The train as it drops us off at the wrong station
The boys taking it all in
Glögg, traditional Swedish Christmas wine
Julmust, Swedish Christmas softdrink - it tastes like spicy coke
Thomas in the kitchen where he belongs
The first night was clear and we were lucky enough to actually see the Northern Lights in action! Unfortunately it was too dark (and our cameras too crappy) to get a decent picture to show you what we saw, but it was beautiful.
Candice ready to go
We had to make the most of the weak daylight
We decided to take a route suggested by Naked Man which loosely followed the railway line back to the tourist station at which we had been marooned the day before and then cut off towards the water.

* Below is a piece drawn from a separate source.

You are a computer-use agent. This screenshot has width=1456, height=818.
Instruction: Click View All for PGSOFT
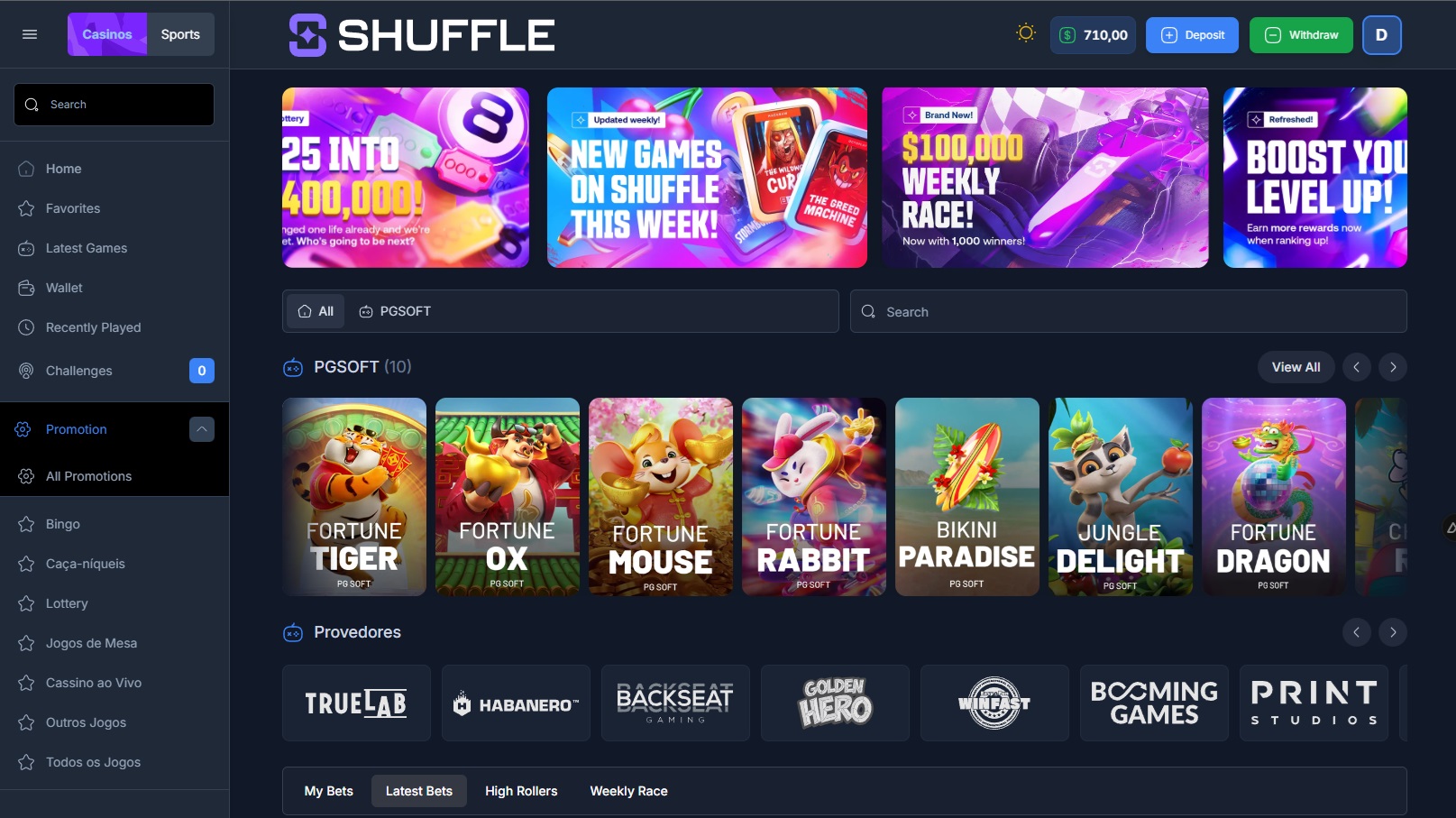pyautogui.click(x=1296, y=367)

Snow coming off the mountains
The road
I got so hot skiing that I had to take off my headgear
Pigs at the Arctic Circle
A frozen river gorge
When we arrived at the water's edge, we "made camp" and drank some hot tea from our thermos. The tea was cold within about a minute and would freeze in about five.
On the expanse of frozen nothingness
Candice
The lake was full of floating ice
As it would soon be dark, we decided to make our way back.
Abisko
Hanging out at night with the hostel crew
Early the next morning (well, 9am but it was dark and it seemed like 5am) we set about preparing for our dog-sled trip.

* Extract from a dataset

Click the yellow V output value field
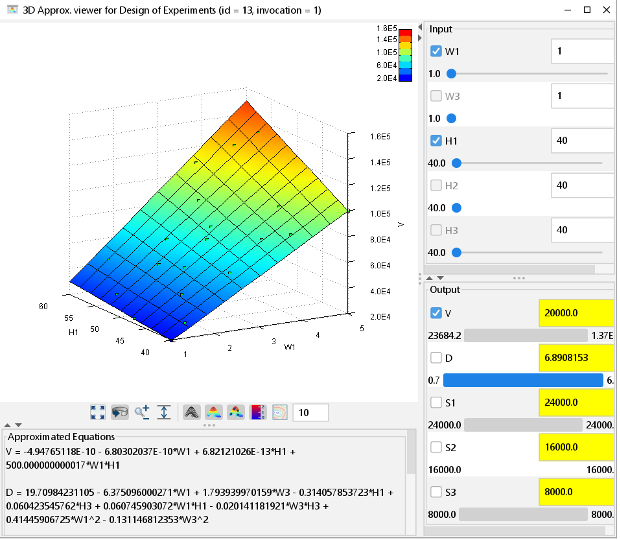The image size is (620, 540). pos(575,313)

Thomas and Ryan get close and personal with their vehicles
Candice's view from her sled
To be honest, if you had asked me a year ago if I ever thought I would go dog-sledding I would have said "probably not". I guess it's one of those cool things that you'd do if you got the chance but that you probably wouldn't go out of your way to make happen. It was very surreal to be actually flying through the air on a wooden contraption pulled by huskies!
My team and I
Candice during one of our breaks
The dogs would howl alot and were dear things
Whenever we left tree cover, the icy wind would whip our faces so much that one of my cheeks was numb.
View of Casen as he struggles in the snow storm
This is how beautiful Lappland is:-
We left Abisko with a heavy heart, knowing we would probably never be back. Our original plan was to go to Narvik in Norway to see the fjörds, but due to train delays, we decided to go a little south to Kiruna.
Kiruna
Kiruna is Sweden's northernmost city and is the capital of the district of Kiruna, in which Abisko is situated. A mining town of 25,000 people, over the next 10 years it is actually going to be moved about 20km to counter mining-related subsidence.